• _Screenshot grounding data_:
⁂
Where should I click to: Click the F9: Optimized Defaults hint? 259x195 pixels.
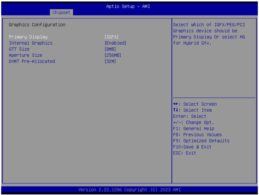201,141
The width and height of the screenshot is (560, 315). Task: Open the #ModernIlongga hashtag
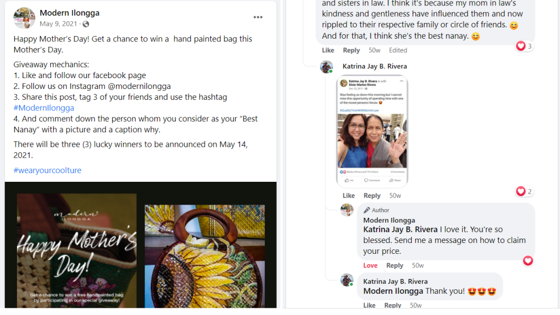click(44, 108)
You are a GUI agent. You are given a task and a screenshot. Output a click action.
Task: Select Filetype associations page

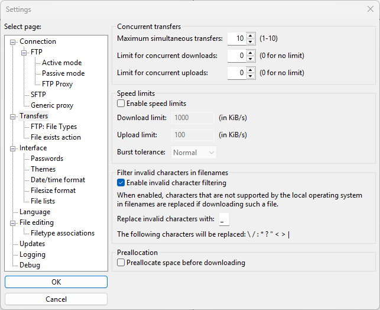click(x=63, y=233)
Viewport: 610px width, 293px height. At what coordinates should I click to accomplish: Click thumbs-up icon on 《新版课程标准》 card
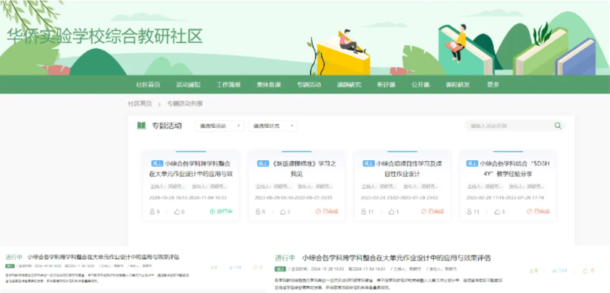click(x=283, y=212)
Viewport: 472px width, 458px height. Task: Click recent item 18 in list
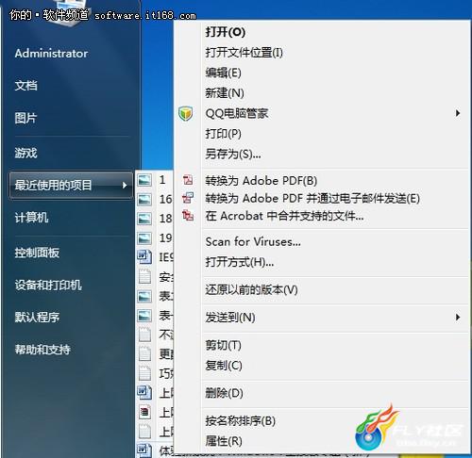(165, 219)
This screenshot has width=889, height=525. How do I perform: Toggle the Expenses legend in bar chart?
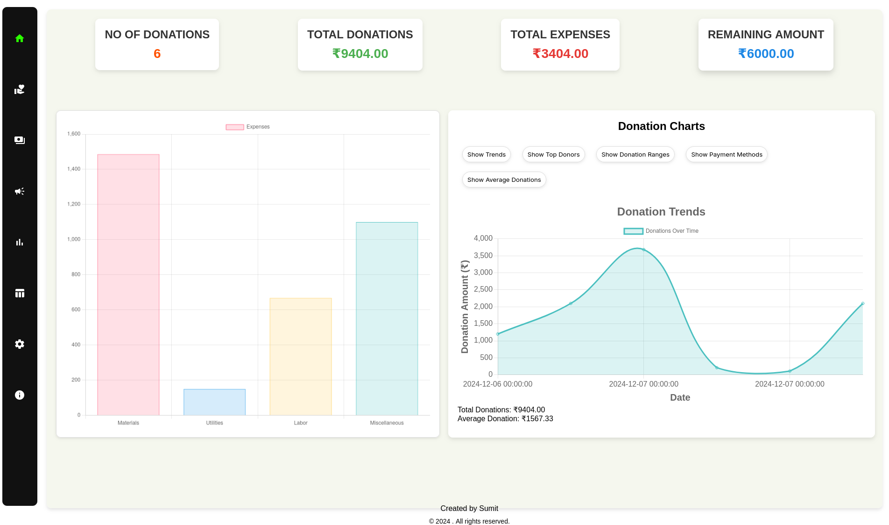coord(248,127)
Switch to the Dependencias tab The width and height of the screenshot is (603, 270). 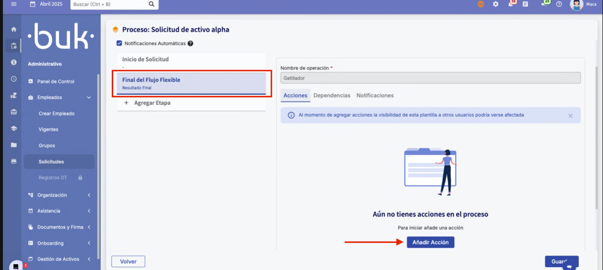[332, 96]
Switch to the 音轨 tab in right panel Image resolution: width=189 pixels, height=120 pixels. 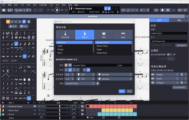[179, 20]
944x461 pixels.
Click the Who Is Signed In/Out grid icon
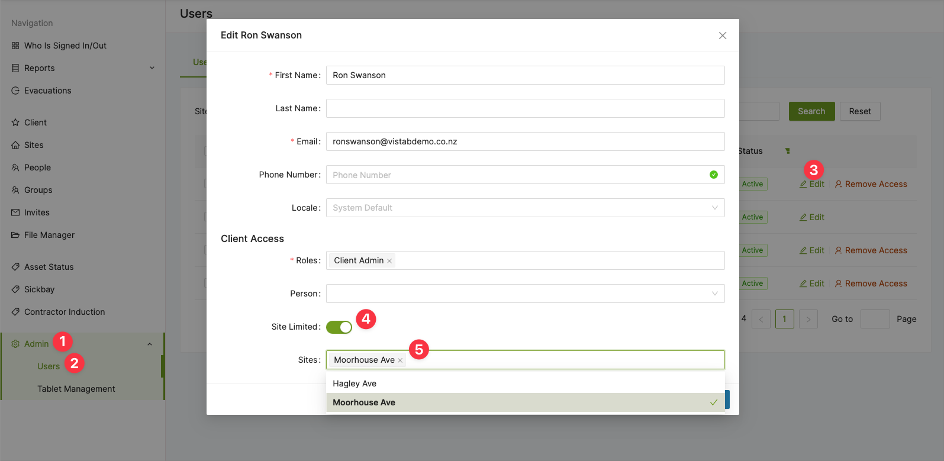pos(15,46)
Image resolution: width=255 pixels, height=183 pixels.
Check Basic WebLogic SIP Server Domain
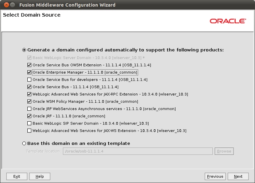pos(30,123)
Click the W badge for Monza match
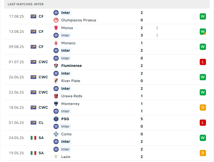Viewport: 214px width, 162px height. [x=203, y=32]
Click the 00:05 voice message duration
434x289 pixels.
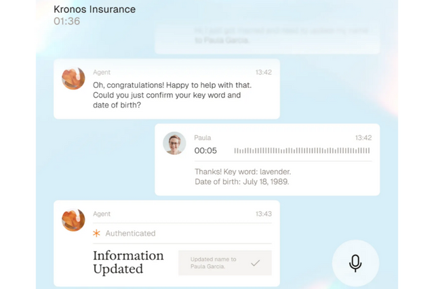[x=205, y=151]
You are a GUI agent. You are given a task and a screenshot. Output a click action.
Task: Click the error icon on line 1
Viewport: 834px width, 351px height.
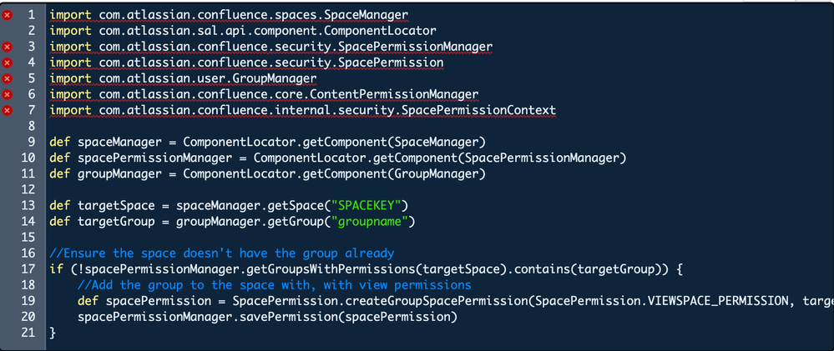pyautogui.click(x=7, y=15)
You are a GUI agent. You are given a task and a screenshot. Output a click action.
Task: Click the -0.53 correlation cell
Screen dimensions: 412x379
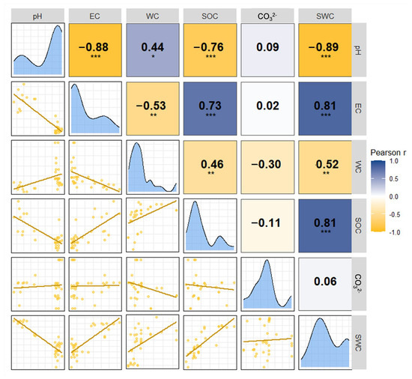coord(153,109)
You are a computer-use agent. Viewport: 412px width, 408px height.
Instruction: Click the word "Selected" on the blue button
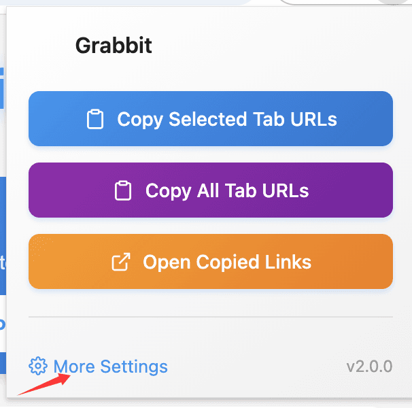pyautogui.click(x=208, y=120)
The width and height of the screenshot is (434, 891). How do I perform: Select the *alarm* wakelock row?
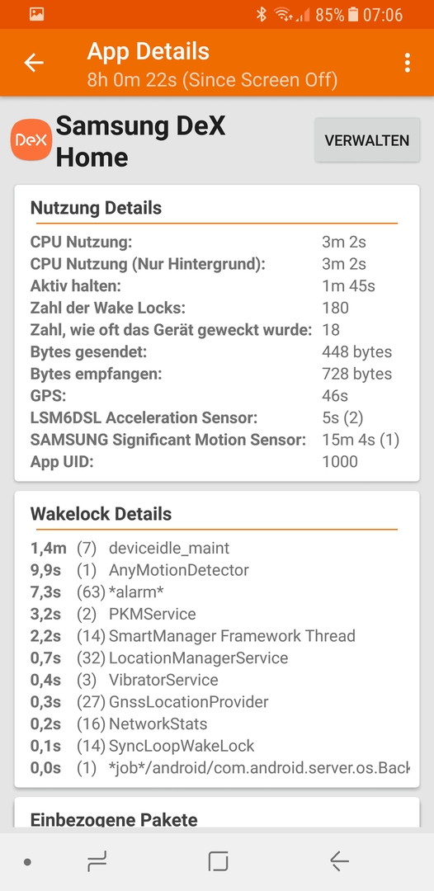(x=216, y=592)
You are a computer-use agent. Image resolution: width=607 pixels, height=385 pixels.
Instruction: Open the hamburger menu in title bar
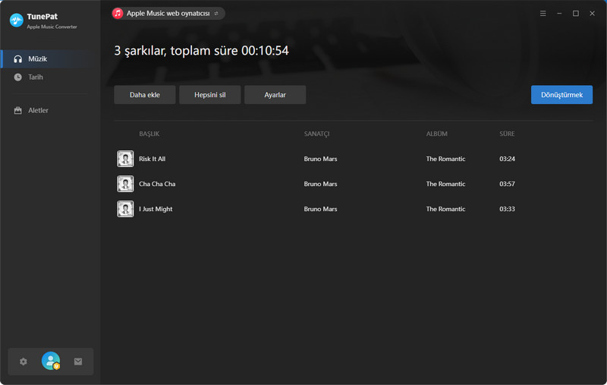pos(543,14)
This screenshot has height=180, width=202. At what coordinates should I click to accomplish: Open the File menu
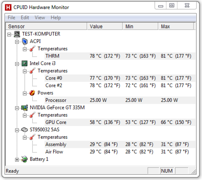tap(11, 17)
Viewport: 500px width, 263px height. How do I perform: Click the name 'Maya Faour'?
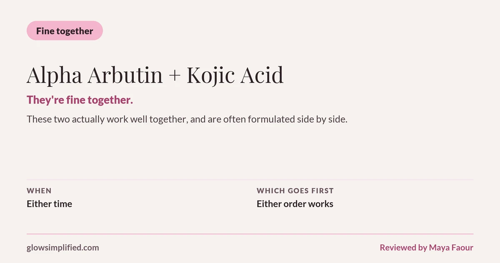pyautogui.click(x=451, y=248)
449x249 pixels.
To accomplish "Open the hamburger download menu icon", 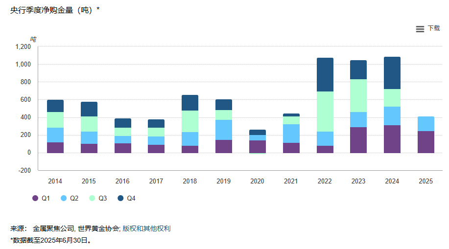I will pos(420,29).
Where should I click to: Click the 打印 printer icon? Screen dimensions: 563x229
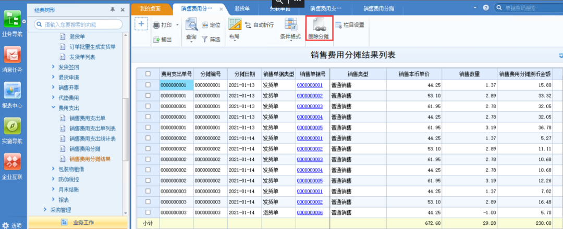(x=156, y=25)
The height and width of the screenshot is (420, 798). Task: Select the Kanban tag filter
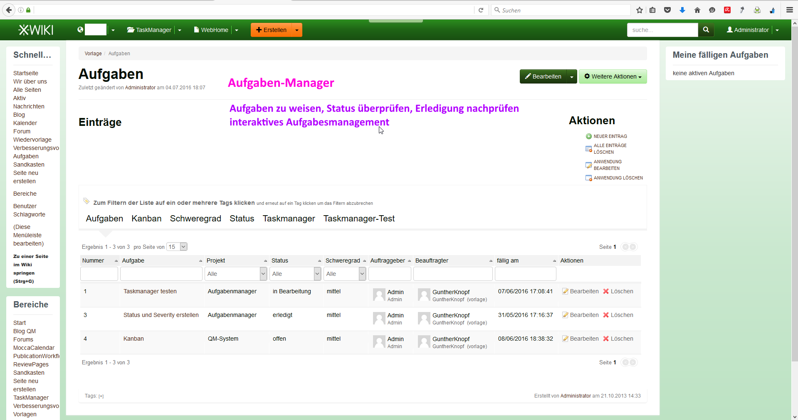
⁂
• _PROBLEM STATEMENT_: In the records, how many lines include the string "computer"? The answer is that number alone.

• _WRITTEN ANSWER_: 2